Despite ongoing issues with the District’s COVID-19 vaccine registration portal, those who made appointments and received shots at the District’s first high-capacity vaccination site applauded its efficiency.
“They finally got it right,” a woman told NBC4 as she left the Walter E. Washington Convention Center after getting her shot. The convention center, which the District transformed into a field hospital in early May to be used in the event that D.C. hospitals reached capacity during the early months of the pandemic, is now a mass vaccination site. As many as 2,500 people were vaccinated at the convention center on Saturday, its first day of operation.
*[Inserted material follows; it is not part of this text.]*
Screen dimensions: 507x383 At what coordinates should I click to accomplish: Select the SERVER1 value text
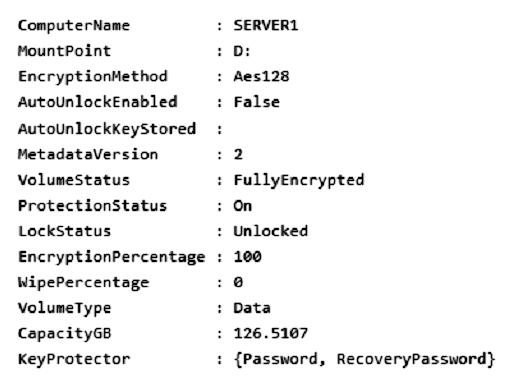[266, 25]
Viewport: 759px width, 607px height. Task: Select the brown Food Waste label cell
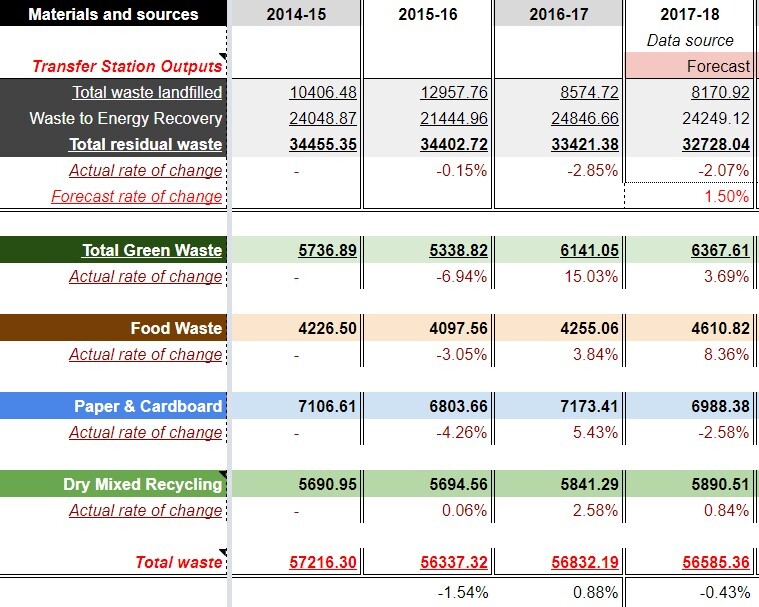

Additional mass vaccination sites, at the Entertainment & Sports Arena at the St. Elizabeths East campus in Southeast and at Providence Health System in Northeast, are expected to open next weekend. For the time being, all three high-capacity sites will administer the Johnson & Johnson vaccine.
The opening of high-capacity sites is a sign that things are heading in the right direction, vaccine-wise, but don’t expect these sites to be open every day. They will only open when D.C. has the appropriate amount of vaccines to distribute, DC Health Senior Deputy Director Patrick Ashley told WUSA9, and all that depends on how many vaccines the federal government gives D.C.
At least individuals who received the vaccine at the convention center appeared to have an easier time getting in and out than those who visited one Maryland high-capacity vaccination site. People who had appointments to receive the vaccine at Six Flags America in Bowie waited in traffic for hours, in part because the amusement park reopened for the season.